Junior Water minister Ronald Kibuule is reeling from accusations that he assaulted a female guard at Stanbic Bank, Mukono branch, an allegation he refutes.

Preliminary inquiries show the guard tried to subject the minister to a security screening. The minister says he objected to being frisked because he preferred that a man, and not a woman, search him.

We recognise that the facts are foggy and it is, therefore, premature to take sides unlike what Stanbic did by rushing out an apology to the minister on August 26, only to backtrack three days later.
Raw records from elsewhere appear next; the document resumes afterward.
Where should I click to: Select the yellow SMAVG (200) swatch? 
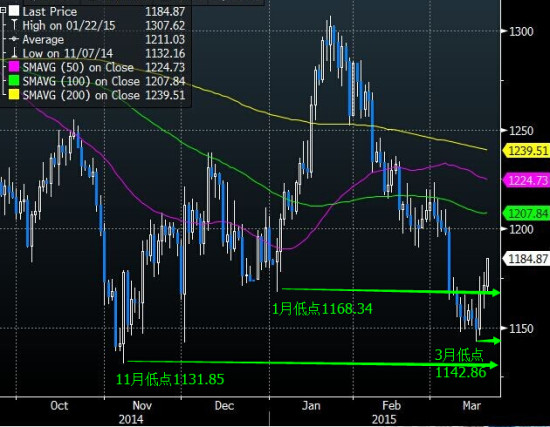[14, 95]
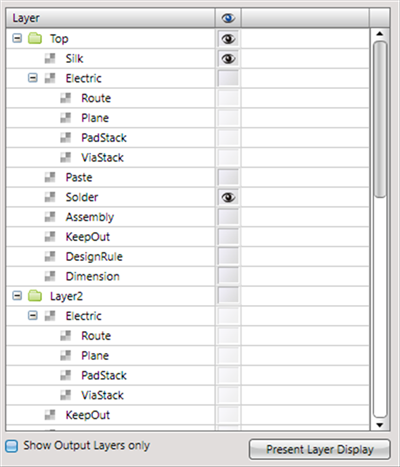Click the layer icon beside Dimension
This screenshot has width=400, height=467.
tap(50, 276)
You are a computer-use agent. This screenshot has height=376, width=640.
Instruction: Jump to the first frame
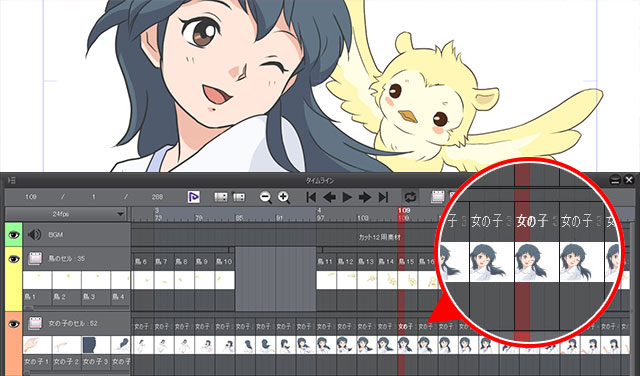coord(311,198)
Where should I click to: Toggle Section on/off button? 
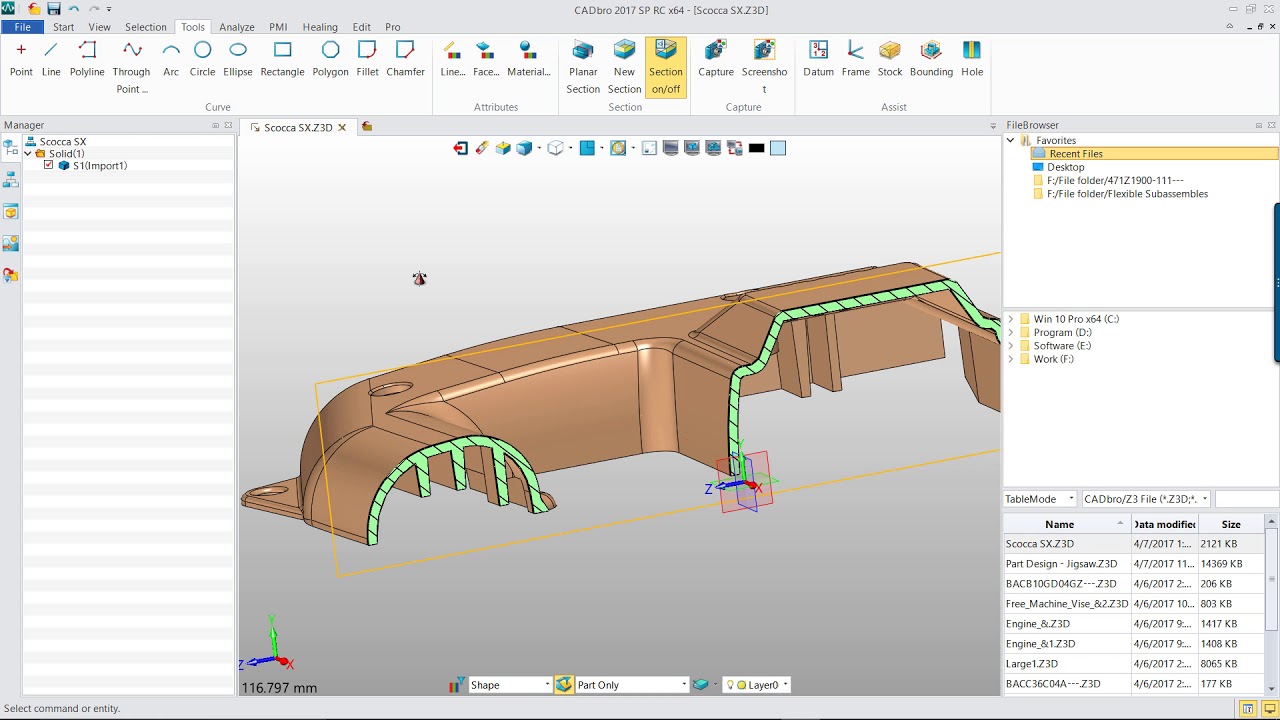pos(665,68)
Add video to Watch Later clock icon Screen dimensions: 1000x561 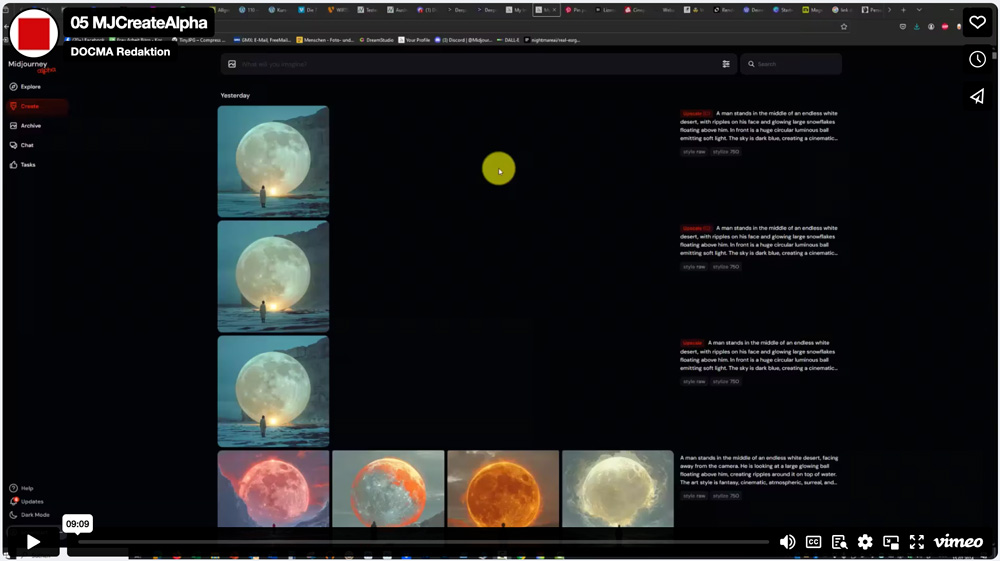(x=977, y=60)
Our position is that Mr Kibuule on the fateful day went to transact business at the bank as a client, not as a minister, and should not have clothed in an executive garb to justify or expect a probable security screening exemption.
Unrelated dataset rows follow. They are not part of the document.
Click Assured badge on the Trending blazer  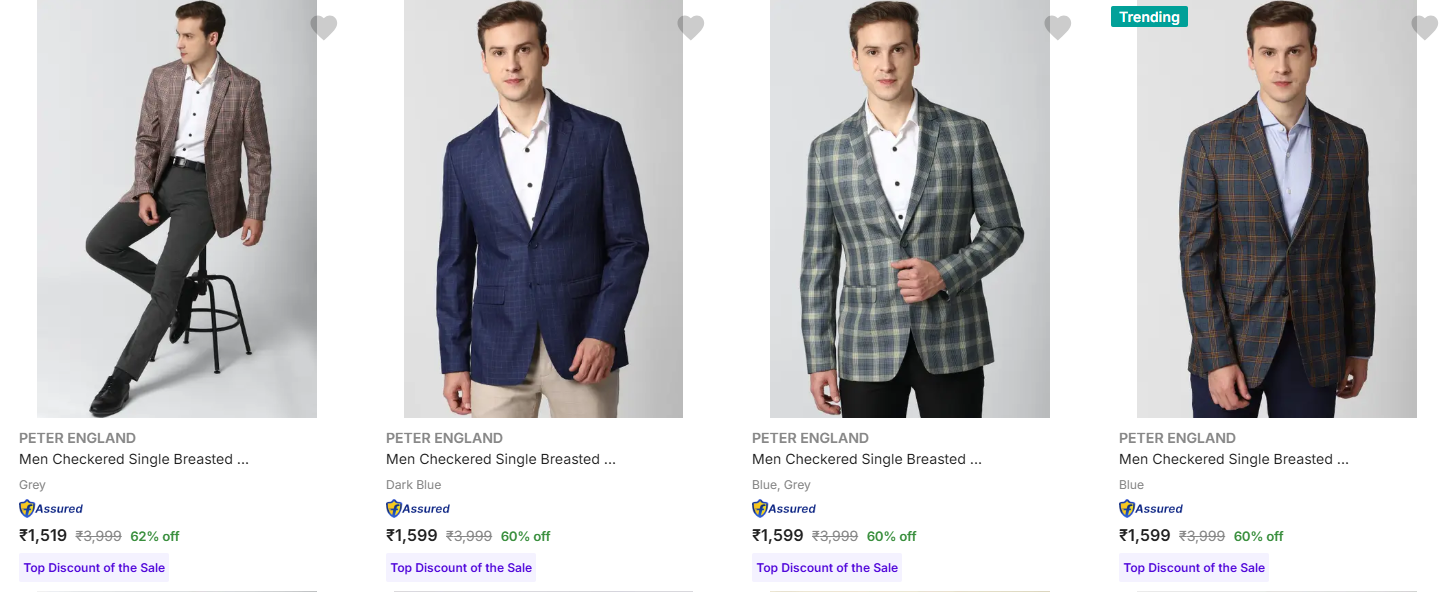coord(1151,509)
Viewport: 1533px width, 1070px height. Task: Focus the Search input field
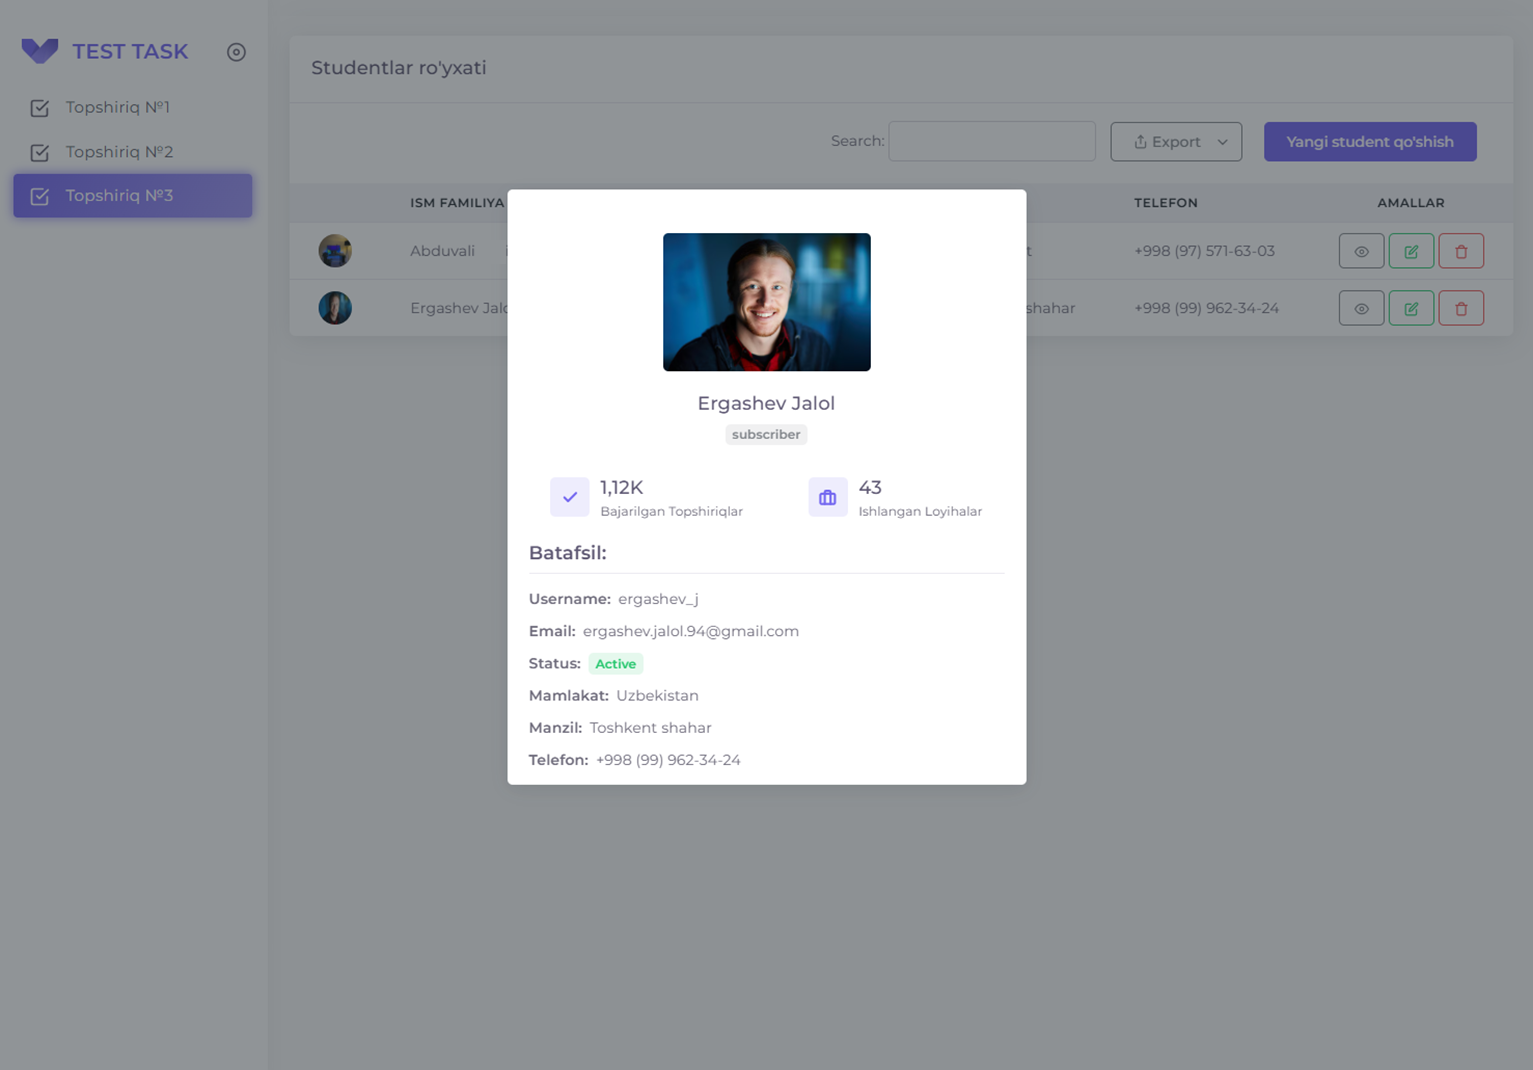click(x=991, y=141)
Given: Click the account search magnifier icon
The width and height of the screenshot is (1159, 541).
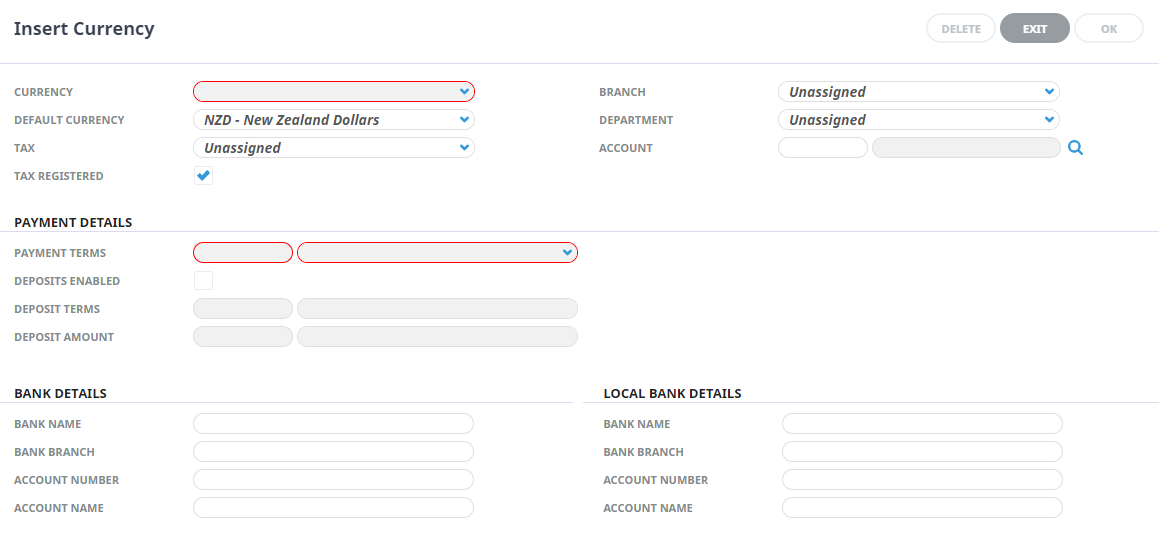Looking at the screenshot, I should pos(1075,148).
Most private guards in Uganda, as former minister John Nasasira tweeted on August 26, perform a “noble” duty for much less, and deserve respect.

In 2012, Kenya’s deputy chief justice Nancy Baraza resigned after a tribunal indicted her for pinching the nose of and drawing a gun on a female guard at a shopping mall.
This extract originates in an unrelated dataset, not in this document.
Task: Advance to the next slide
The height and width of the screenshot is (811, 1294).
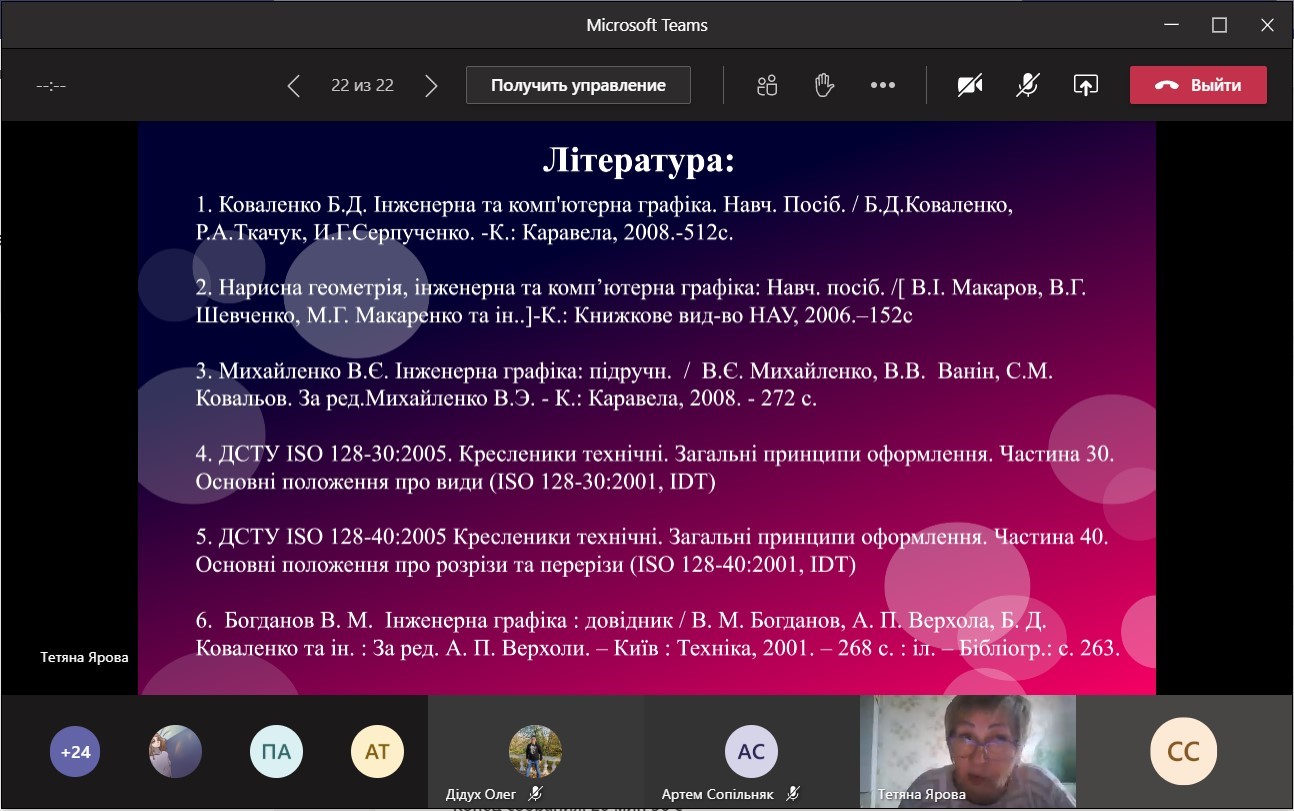Action: 431,86

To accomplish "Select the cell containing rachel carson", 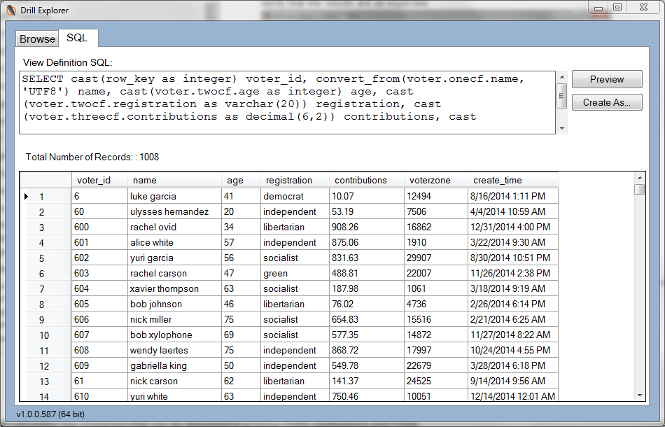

Just last month, Kenya deported famed Congolese music maestro Koffi Olomide after a video clip in which he was captured kicking his female singer went viral online. He was briefly imprisoned on return to Kinshasa, showing brazen acts of the powerful can be stopped, and government action elicited, through social media campaigns.

Uganda’s script has been different, dreary and disappointing. A video in which minister Abraham Byandala was captured punching a female journalist at, of all places, court premises, ended in a hush-hush settlement between the suspect and his victim. The temple of justice was defiled with liberty, unpunished.

That cavalier conduct by higher-ups in society has bred impunity under a government dignified for enacting progressive and gender-sensitive laws/policies.

Stanbic Bank’s chief executive Patrick Mweheire’s hurried apology to Mr Kibuule on a matter pending conclusive inquiries flags an increasing moral corruption: worshipping the wealthy and mighty.

The minister’s follow up claim that he champions women rights flies in the face of his September 2013 proclamation that women who wear mini-skirts have themselves to blame when raped!

Let President Museveni, as the appointing authority, take personal interest in this matter to ensure executive clout does not compromise investigations.
We stand for a society that treats particularly its down-trodden with empathy and dignity.

The issue: Minister Kibuule case
Our view: Let President Museveni, as the appointing authority, take personal interest in this matter to ensure executive clout does not compromise investigations.